*** INPUT DATA Section Begins ***

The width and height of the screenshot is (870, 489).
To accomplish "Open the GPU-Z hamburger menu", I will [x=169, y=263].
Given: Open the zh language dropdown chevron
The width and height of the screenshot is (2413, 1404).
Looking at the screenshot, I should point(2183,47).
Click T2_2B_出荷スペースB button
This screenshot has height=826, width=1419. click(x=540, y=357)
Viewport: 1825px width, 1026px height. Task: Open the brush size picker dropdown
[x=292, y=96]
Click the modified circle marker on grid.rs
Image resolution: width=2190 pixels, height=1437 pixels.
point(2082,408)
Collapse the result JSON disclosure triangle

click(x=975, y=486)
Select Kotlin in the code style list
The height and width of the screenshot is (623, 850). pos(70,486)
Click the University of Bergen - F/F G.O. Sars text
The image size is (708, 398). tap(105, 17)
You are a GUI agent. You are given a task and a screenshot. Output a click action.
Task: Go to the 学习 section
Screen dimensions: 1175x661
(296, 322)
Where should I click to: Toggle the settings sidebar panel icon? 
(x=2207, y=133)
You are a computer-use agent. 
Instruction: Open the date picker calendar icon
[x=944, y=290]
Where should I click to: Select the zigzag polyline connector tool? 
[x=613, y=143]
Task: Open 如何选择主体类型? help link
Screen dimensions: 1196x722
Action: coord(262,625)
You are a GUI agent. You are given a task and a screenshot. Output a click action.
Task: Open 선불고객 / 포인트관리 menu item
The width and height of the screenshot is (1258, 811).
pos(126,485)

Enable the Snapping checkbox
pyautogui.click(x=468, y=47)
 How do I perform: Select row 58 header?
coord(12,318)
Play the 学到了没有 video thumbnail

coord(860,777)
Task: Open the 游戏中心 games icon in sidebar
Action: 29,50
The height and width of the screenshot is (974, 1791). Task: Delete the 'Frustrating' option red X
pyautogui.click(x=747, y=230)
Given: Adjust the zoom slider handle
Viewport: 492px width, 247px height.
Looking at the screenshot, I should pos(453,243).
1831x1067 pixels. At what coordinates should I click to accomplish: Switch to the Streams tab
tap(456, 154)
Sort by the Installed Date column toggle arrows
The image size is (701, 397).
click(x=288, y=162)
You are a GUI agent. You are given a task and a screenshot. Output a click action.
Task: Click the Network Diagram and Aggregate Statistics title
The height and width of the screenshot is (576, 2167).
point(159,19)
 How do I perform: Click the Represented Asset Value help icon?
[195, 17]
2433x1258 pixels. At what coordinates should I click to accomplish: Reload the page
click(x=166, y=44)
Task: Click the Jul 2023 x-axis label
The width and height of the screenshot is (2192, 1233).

*** INPUT DATA Section Ends ***

WORK INSTRUCTION. In the entries above, which lines hold the word "menu"? Copy them out.

SOLUTION.
To accomplish "Open the GPU-Z hamburger menu", I will [x=169, y=263].
Task: Open 선불고객 / 포인트관리 menu item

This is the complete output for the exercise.